It was some fifteen minutes later that her message was brought to me.
I followed the maid to a quaint little octagonal apartment, and Greba
Eltham stood before me, the candlelight caressing the soft curves
of her face and gleaming in the meshes of her rich brown hair.

When she had answered my first question she hesitated in pretty confusion.

"We are anxious to know what alarmed you, Miss Eltham."

She bit her lip and glanced with apprehension towards the window.

"I am almost afraid to tell father," she began rapidly.
"He will think me imaginative, but you have been so kind.
It was two green eyes! Oh! Dr. Petrie, they looked up at me
from the steps leading to the lawn. And they shone like the eyes
of a cat."

The words thrilled me strangely.

"Are you sure it was not a cat, Miss Eltham?"

"The eyes were too large, Dr. Petrie. There was
something dreadful, most dreadful, in their appearance.
I feel foolish and silly for having fainted, twice in two days!
But the suspense is telling upon me, I suppose.
Father thinks"--she was becoming charmingly confidential,
as a woman often will with a tactful physician--"that
shut up here we are safe from--whatever threatens us."
I noted, with concern, a repetition of the nervous shudder.
"But since our return someone else has been in Redmoat!"

"Whatever do you mean, Miss Eltham?"

"Oh! I don't quite know what I do mean, Dr. Petrie.
What does it ALL mean? Vernon has been explaining to me
that some awful Chinaman is seeking the life of Mr. Nayland Smith.
But if the same man wants to kill my father, why has
he not done so?"

"I am afraid you puzzle me."

"Of course, I must do so. But--the man in the train.
He could have killed us both quite easily! And--last night
someone was in father's room."

"In his room!"

"I could not sleep, and I heard something moving.
My room is the next one. I knocked on the wall and woke father.
There was nothing; so I said it was the howling of the dog
that had frightened me."

"How, could anyone get into his room?"

"I cannot imagine. But I am not sure it was a man."

"Miss Eltham, you alarm me. What do you suspect?"

"You must think me hysterical and silly, but whilst father and I have been
away from Redmoat perhaps the usual precautions have been neglected.
Is there any creature, any large creature, which could climb up the wall
to the window? Do you know of anything with a long, thin body?"

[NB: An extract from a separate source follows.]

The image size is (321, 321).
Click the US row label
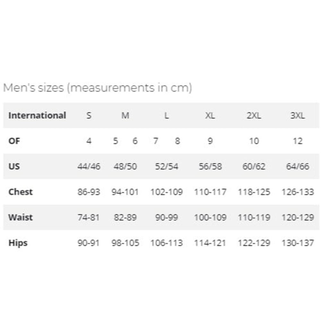pos(14,166)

For a moment I offered no reply, studying the girl's pretty face,
her eager, blue-gray eyes widely opened and fixed upon mine.
She was not of the neurotic type, with her clear complexion
and sun-kissed neck; her arms, healthily toned by exposure
to the country airs, were rounded and firm, and she had the agile
shape of a young Diana with none of the anaemic languor which breeds
morbid dreams. She was frightened; yes, who would not have been?
But the mere idea of this thing which she believed to be in Redmoat,
without the apparition of the green eyes, must have prostrated
a victim of "nerves."

"Have you seen such a creature, Miss Eltham?"

She hesitated again, glancing down and pressing her finger-tips together.

"As father awoke and called out to know why I knocked,
I glanced from my window. The moonlight threw half the lawn
into shadow, and just disappearing in this shadow was something--
something of a brown color, marked with sections!"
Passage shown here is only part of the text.